Starting in performance year 2026 CMMI will adjust the financial methodology and participation options with the goal of improving model sustainability. In addition, the model is being extended by one year through 2027.

One of the changes lowers a quarterly capitation payment by 50%. Currently, participants receive a quarterly capitation payment (QCP) for chronic kidney disease (CKD) beneficiaries in lieu of evaluation & management (E&M) claims for these beneficiaries for care coordination purposes. This amount is around one-third of the monthly capitation payment for ESRD beneficiaries, which is more than double the fee-for-service (FFS) amount for E&M claims. Starting from PY 2026, participants will continue to receive the CKD QCP. However, the amount of the payment will be reduced by 50% relative to the status quo (FFS amount).

Another change involves transplants. Currently, both Kidney Care First (KCF) Practices and Kidney Care Entities (KCEs) in the model receive a total of $15,000 for each successful transplant per beneficiary in increasing installments over the course of three years. Transplants performed starting from PY 2026 will no longer receive the Kidney Transplant Bonus. 

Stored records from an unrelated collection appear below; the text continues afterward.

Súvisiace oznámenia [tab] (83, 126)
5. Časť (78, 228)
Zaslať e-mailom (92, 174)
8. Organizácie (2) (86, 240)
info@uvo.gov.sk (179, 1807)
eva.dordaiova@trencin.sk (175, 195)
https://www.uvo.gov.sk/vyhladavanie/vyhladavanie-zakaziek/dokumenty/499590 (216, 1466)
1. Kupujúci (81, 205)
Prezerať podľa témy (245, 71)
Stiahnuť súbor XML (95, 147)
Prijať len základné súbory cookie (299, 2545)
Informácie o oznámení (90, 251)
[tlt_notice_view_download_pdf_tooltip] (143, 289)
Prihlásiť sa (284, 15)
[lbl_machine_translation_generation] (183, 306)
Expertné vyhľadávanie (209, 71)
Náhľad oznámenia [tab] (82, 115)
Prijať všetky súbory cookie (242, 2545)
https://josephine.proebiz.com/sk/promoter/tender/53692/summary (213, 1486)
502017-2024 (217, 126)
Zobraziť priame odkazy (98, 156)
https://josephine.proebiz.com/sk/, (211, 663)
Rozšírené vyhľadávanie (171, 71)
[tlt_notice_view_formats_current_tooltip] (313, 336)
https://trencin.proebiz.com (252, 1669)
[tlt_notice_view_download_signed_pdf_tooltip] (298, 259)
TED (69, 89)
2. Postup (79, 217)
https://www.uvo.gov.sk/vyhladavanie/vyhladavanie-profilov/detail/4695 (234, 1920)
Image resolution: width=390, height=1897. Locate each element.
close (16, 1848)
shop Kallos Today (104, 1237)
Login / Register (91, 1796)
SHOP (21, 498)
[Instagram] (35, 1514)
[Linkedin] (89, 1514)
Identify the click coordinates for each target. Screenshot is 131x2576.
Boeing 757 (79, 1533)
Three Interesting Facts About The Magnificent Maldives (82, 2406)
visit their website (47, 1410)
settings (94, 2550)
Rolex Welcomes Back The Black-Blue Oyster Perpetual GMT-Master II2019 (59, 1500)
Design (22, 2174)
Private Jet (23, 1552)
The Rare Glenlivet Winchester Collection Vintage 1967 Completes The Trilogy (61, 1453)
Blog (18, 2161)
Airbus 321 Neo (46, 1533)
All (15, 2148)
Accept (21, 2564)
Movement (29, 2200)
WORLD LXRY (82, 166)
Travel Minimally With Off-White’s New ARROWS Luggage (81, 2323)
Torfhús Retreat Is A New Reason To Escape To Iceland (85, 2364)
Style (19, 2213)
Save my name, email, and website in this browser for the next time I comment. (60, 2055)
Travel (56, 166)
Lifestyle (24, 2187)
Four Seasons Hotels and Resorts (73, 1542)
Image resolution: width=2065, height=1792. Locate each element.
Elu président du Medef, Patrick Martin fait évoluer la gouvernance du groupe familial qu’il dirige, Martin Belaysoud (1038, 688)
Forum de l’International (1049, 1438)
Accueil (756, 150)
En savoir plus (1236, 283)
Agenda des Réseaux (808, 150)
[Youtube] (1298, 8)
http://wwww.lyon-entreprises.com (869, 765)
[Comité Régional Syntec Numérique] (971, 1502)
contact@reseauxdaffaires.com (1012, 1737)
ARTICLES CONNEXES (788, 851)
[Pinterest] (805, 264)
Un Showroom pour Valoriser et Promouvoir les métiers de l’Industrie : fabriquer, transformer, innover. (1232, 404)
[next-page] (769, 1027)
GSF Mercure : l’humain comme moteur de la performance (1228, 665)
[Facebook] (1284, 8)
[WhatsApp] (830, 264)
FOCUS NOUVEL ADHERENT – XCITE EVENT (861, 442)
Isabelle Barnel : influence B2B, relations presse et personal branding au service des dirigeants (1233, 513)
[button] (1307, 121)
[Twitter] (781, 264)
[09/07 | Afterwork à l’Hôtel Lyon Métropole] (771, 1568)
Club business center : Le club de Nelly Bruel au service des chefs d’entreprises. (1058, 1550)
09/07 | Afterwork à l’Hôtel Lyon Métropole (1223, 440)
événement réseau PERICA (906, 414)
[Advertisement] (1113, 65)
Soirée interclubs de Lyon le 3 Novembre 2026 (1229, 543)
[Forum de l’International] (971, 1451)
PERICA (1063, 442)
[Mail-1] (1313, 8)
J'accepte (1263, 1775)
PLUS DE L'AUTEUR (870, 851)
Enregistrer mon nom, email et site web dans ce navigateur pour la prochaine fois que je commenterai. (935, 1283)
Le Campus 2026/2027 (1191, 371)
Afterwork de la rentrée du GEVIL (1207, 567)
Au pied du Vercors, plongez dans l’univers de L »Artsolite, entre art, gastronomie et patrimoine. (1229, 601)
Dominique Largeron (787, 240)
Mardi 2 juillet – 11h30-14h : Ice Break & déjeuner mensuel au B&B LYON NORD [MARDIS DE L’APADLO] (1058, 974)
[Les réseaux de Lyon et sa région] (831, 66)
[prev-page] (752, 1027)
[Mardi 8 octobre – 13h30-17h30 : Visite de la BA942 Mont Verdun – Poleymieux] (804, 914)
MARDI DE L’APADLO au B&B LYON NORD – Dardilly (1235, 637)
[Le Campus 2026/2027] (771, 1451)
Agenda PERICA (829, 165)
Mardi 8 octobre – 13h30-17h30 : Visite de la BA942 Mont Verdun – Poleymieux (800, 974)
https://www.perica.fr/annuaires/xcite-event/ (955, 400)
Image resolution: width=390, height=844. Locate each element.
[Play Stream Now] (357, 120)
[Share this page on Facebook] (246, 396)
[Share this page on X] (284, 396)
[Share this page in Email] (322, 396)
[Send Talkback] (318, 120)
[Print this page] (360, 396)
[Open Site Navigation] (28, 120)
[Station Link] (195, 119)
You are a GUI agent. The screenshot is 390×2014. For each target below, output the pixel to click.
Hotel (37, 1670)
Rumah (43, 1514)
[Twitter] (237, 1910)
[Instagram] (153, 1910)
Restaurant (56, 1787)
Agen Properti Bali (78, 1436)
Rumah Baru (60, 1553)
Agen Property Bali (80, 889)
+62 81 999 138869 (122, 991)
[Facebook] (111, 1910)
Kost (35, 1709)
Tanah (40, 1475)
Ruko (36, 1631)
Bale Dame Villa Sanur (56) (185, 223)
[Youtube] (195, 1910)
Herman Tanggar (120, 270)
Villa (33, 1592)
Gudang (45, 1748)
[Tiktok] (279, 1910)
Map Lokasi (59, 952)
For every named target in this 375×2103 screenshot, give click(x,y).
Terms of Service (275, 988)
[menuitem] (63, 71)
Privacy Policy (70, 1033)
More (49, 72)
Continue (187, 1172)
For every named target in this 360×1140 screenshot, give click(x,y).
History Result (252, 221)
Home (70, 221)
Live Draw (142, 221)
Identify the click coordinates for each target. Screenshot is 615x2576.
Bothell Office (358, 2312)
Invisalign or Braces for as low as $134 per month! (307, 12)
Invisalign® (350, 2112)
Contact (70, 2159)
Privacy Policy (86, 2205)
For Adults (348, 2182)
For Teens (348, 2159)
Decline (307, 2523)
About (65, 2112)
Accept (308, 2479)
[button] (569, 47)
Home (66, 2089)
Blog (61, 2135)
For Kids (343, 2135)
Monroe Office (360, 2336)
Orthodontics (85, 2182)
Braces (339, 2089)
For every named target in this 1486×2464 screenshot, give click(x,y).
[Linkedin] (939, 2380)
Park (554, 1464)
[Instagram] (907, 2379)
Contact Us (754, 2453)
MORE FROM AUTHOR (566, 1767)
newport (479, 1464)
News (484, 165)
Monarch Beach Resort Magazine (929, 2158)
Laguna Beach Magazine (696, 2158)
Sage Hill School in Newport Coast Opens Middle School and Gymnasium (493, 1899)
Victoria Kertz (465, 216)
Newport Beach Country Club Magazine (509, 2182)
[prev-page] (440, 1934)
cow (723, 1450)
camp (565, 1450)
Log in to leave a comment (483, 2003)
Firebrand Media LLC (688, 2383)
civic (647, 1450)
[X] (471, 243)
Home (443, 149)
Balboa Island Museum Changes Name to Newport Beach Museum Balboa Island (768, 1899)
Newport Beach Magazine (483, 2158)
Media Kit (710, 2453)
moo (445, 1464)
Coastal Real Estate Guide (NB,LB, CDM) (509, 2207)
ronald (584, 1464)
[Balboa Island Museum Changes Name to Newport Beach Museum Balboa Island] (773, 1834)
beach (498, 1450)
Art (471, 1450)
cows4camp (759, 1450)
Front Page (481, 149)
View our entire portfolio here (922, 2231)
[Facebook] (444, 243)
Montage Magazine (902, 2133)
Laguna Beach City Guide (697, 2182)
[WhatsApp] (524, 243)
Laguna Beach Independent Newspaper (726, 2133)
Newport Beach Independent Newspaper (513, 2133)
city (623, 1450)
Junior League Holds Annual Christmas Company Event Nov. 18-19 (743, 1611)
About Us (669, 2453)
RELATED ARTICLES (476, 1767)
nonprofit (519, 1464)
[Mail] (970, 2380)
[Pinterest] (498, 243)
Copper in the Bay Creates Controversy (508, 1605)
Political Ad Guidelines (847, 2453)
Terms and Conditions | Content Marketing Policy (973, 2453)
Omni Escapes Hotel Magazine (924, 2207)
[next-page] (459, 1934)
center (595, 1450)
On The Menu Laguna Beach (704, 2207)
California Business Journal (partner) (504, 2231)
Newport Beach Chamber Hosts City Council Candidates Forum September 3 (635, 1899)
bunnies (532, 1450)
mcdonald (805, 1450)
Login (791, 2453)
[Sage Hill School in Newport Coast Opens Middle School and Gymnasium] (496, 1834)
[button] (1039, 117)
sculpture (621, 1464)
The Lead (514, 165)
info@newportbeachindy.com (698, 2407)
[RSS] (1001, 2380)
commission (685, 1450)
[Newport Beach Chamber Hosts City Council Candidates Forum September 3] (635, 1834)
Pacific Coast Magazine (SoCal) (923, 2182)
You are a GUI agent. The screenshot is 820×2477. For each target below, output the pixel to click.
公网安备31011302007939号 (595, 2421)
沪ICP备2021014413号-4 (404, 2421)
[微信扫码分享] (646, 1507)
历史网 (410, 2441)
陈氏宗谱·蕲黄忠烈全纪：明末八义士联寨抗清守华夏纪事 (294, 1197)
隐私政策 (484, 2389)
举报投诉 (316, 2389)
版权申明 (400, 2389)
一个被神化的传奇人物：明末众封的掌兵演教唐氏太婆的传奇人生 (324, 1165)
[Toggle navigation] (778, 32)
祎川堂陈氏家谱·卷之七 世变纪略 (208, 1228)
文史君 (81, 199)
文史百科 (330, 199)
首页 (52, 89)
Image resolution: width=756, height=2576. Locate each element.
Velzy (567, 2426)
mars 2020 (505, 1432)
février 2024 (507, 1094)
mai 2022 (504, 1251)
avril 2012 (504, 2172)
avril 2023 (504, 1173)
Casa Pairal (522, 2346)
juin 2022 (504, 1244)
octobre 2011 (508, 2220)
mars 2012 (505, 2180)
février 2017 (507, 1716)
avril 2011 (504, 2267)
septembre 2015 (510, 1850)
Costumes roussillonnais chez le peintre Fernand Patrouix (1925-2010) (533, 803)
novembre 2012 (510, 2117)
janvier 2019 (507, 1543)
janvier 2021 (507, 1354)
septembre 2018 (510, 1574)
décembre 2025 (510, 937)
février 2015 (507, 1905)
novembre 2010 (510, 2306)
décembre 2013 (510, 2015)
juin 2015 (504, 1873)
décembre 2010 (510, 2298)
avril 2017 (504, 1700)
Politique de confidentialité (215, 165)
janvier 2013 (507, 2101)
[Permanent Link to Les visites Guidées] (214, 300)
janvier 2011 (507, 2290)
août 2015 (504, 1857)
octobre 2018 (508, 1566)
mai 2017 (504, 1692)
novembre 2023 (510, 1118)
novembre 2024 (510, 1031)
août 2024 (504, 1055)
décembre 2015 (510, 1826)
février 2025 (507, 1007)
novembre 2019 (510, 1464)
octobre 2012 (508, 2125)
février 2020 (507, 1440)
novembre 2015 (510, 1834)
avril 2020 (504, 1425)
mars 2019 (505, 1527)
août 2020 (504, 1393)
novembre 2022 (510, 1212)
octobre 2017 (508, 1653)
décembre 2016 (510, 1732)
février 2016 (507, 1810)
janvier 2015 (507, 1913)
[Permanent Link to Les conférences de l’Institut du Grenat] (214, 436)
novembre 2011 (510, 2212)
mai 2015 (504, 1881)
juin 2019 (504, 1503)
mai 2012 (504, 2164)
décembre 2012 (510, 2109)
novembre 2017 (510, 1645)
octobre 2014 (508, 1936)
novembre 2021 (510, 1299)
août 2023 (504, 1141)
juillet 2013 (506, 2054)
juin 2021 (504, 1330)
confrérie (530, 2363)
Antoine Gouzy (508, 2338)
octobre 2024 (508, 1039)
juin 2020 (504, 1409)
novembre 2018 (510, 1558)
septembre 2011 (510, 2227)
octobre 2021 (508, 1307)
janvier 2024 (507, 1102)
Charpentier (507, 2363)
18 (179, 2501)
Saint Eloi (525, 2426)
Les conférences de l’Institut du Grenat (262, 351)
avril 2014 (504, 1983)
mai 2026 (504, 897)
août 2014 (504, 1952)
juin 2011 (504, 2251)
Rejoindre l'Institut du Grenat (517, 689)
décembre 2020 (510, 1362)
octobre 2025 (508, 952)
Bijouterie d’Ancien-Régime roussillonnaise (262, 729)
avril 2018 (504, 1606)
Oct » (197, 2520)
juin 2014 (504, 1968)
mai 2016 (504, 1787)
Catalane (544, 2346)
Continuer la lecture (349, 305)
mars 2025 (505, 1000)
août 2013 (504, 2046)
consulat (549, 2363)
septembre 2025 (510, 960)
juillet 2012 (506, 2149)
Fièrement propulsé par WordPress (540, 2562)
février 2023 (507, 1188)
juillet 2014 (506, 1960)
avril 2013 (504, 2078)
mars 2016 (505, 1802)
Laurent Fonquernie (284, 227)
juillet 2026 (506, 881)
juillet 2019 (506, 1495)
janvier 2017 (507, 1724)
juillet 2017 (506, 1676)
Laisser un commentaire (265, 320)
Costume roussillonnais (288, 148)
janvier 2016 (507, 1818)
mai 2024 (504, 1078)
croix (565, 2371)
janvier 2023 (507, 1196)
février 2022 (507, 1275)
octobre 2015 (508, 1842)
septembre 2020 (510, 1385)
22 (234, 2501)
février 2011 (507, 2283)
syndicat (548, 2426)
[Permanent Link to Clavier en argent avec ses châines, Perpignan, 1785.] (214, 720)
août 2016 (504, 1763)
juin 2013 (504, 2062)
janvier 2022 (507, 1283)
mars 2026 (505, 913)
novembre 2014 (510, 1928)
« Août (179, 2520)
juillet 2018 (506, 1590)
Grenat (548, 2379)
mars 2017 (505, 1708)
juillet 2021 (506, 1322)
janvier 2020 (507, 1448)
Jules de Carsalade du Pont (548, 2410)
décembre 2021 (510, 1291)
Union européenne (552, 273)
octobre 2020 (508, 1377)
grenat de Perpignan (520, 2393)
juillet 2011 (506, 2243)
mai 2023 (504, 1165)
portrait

The Kidney Care First option in the model was scheduled to end at the end of performance year 2026, or December 31, 2026. CMMI has decided to terminate that option one year earlier at the end of performance year 2025, or December 31, 2025. 

The CKCC [Comprehensive Kidney Care Contracting] options in the model were scheduled to end at the end of PY 2026, or December 31, 2026.  CMMI is extending the CKCC options of the model, with the continuation of the updated policies from PY 2026, by one year to end at the end of PY 2027 or December 31, 2027. 

In a statement, CMMI said that “these changes reflect the Innovation Center’s foundational principle of protecting the federal taxpayer, ensuring that models are on a clear path to certification and expansion, and a renewed commitment to our statutory mandate to reduce costs while testing strategies to deliver high-quality, coordinated care to patients.”